### [Your task]
Collect every line of the listing below that contains the string "height", matching its case exactly.

[A few records]
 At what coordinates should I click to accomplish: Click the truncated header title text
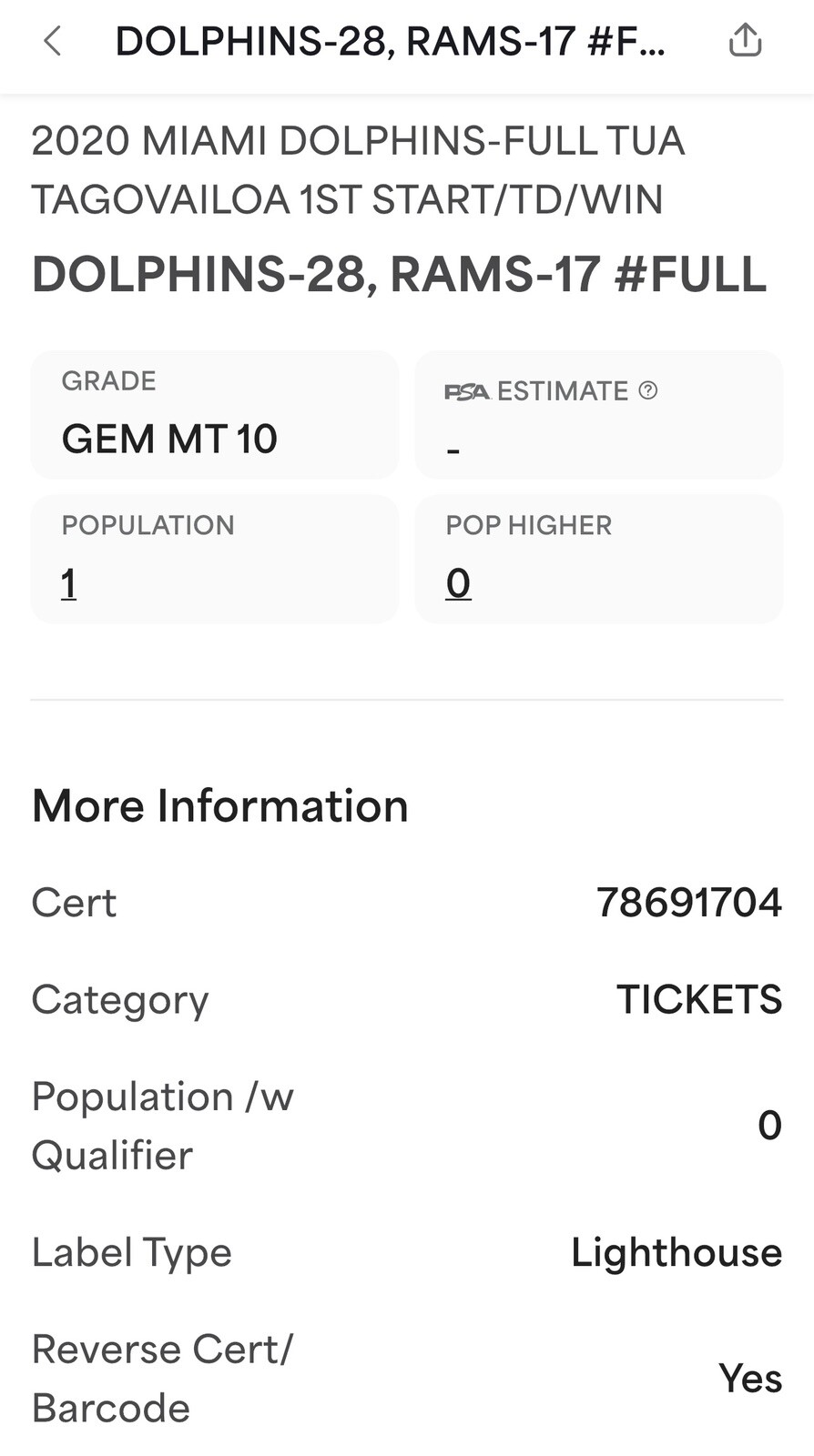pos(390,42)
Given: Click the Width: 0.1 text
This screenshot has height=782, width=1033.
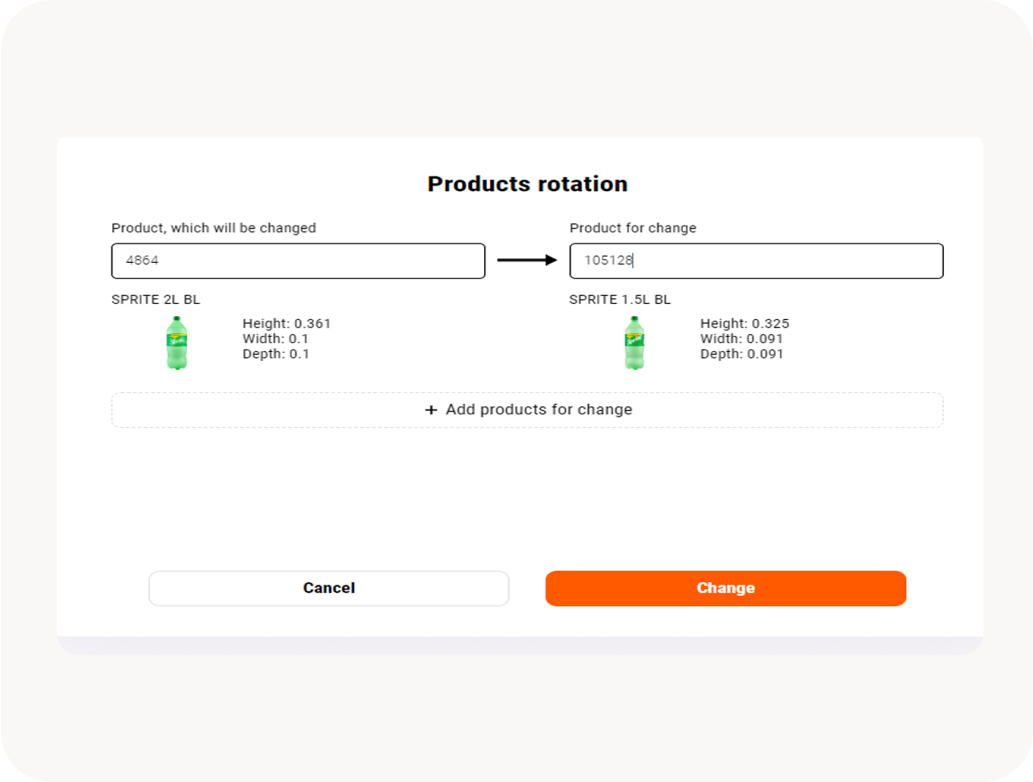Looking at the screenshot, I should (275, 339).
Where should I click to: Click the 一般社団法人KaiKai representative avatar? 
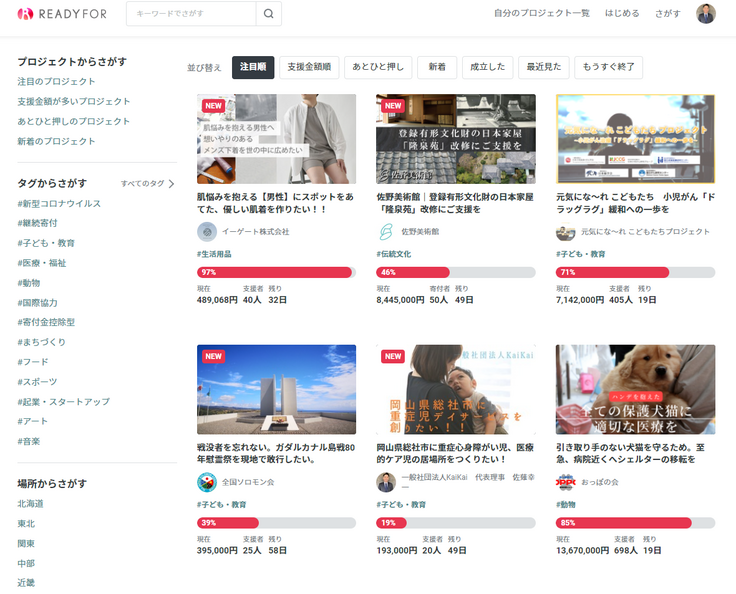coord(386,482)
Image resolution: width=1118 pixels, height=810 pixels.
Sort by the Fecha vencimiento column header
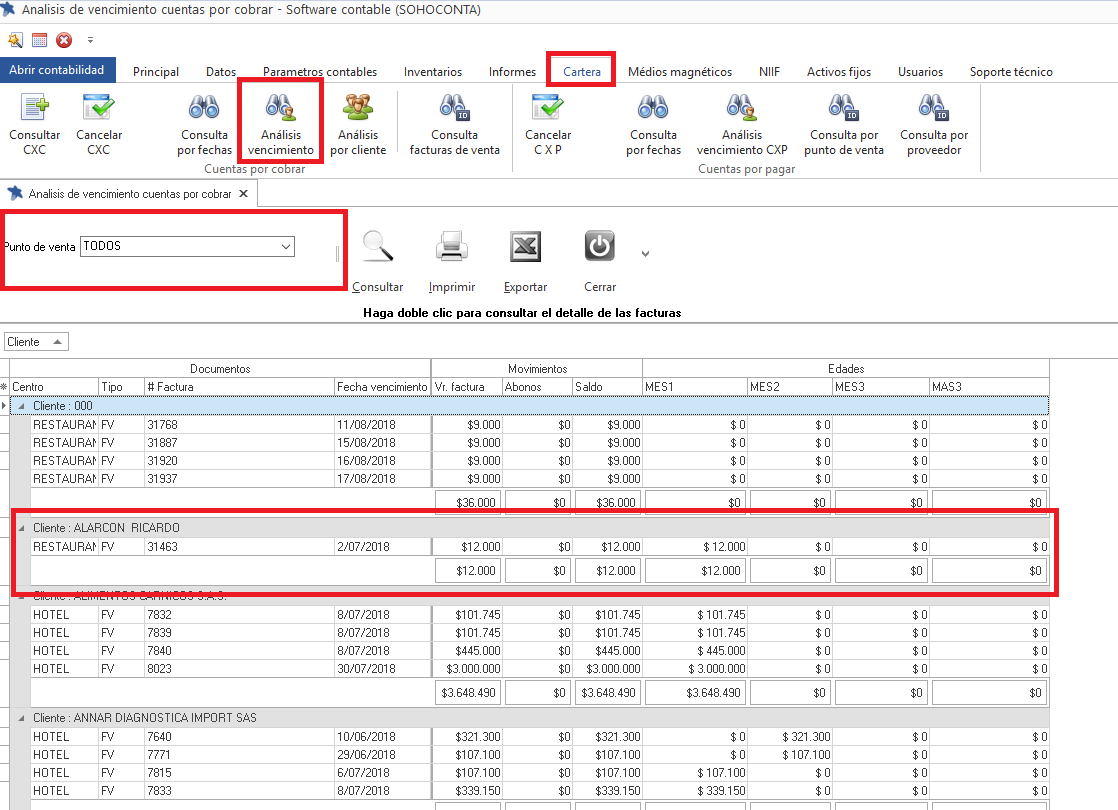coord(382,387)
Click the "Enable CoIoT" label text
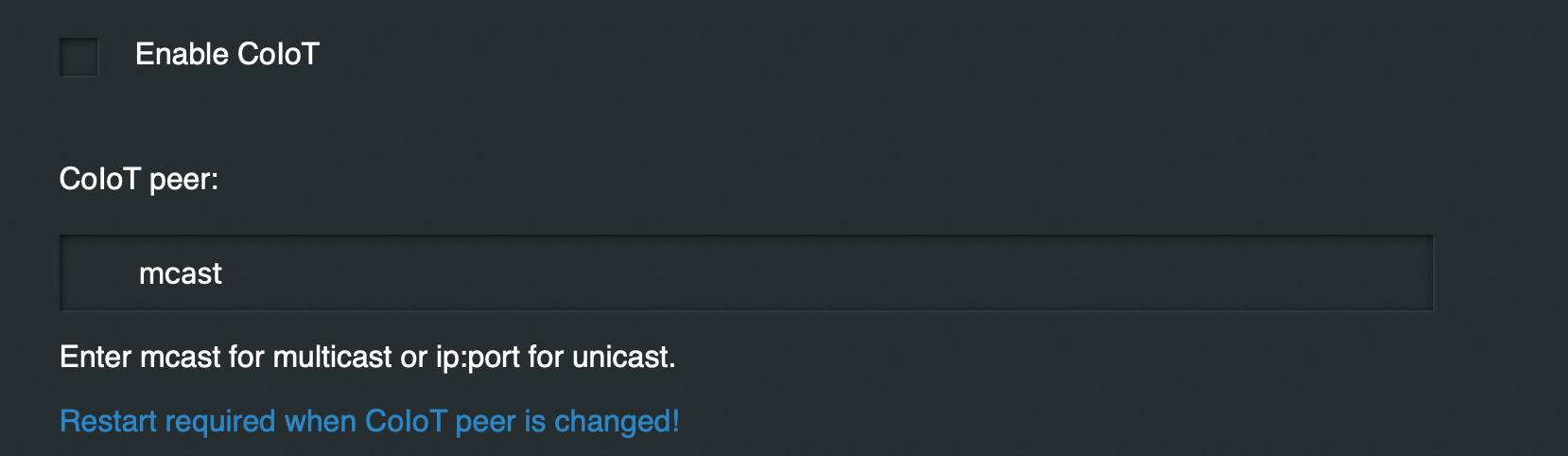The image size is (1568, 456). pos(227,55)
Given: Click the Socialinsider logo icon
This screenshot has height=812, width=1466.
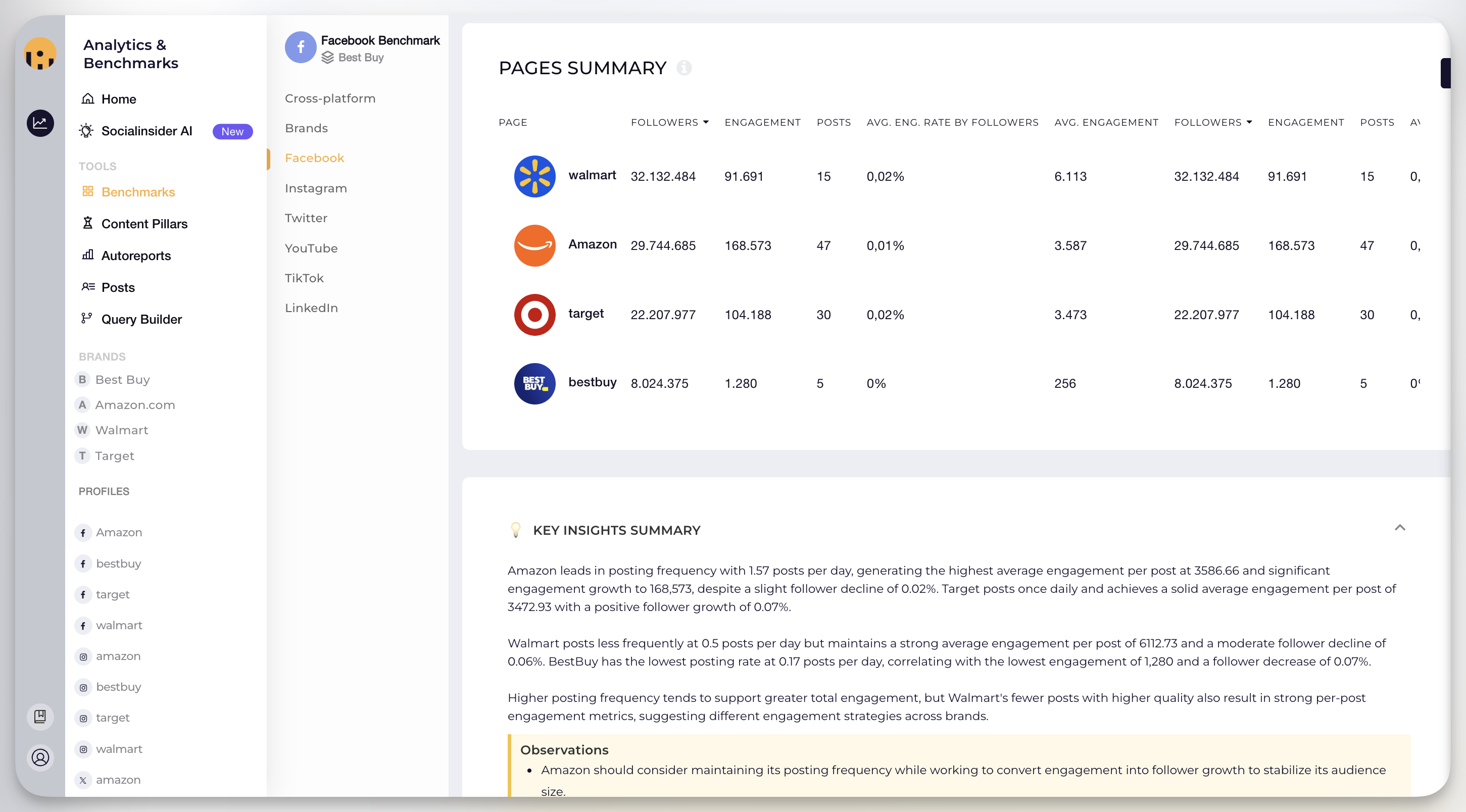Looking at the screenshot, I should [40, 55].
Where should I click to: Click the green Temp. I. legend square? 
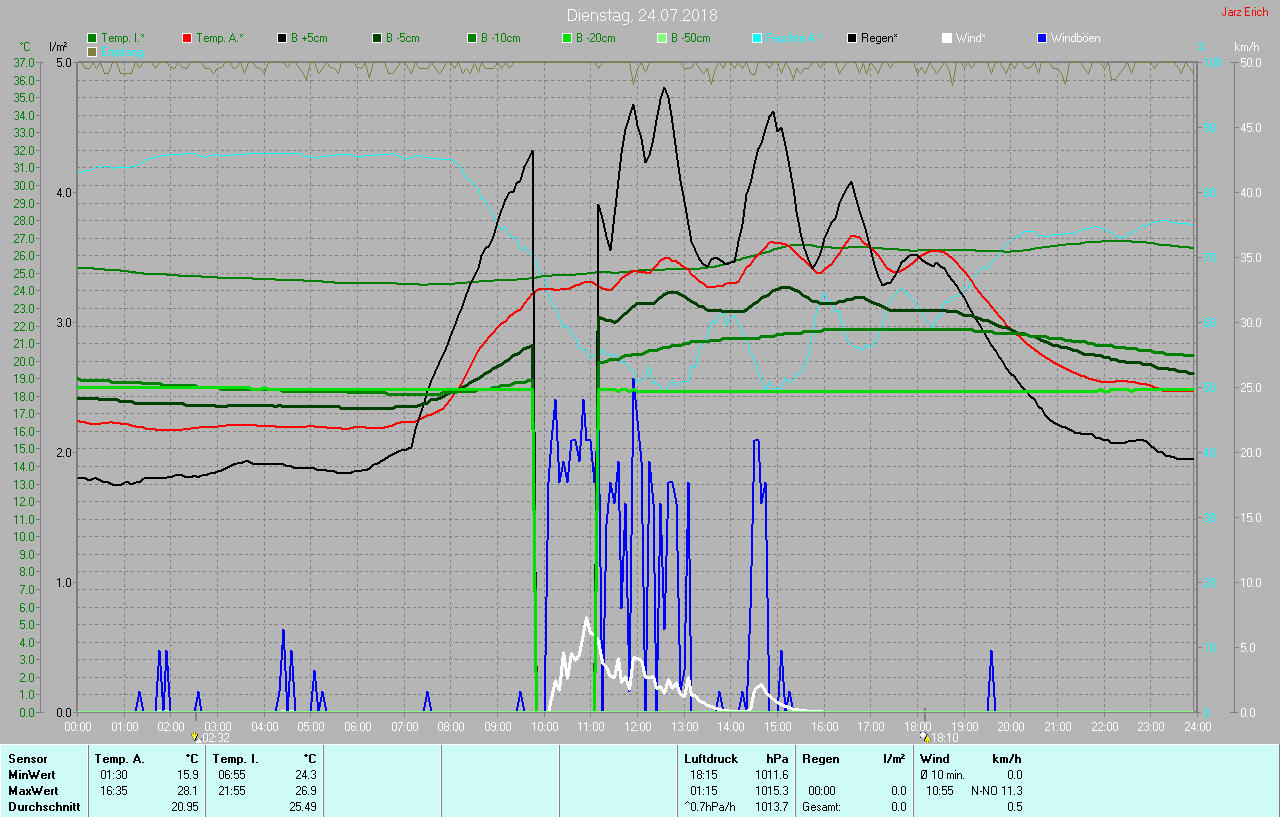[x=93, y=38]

### [Result below]
This screenshot has height=782, width=1033.
Image resolution: width=1118 pixels, height=810 pixels.
This screenshot has height=812, width=1466.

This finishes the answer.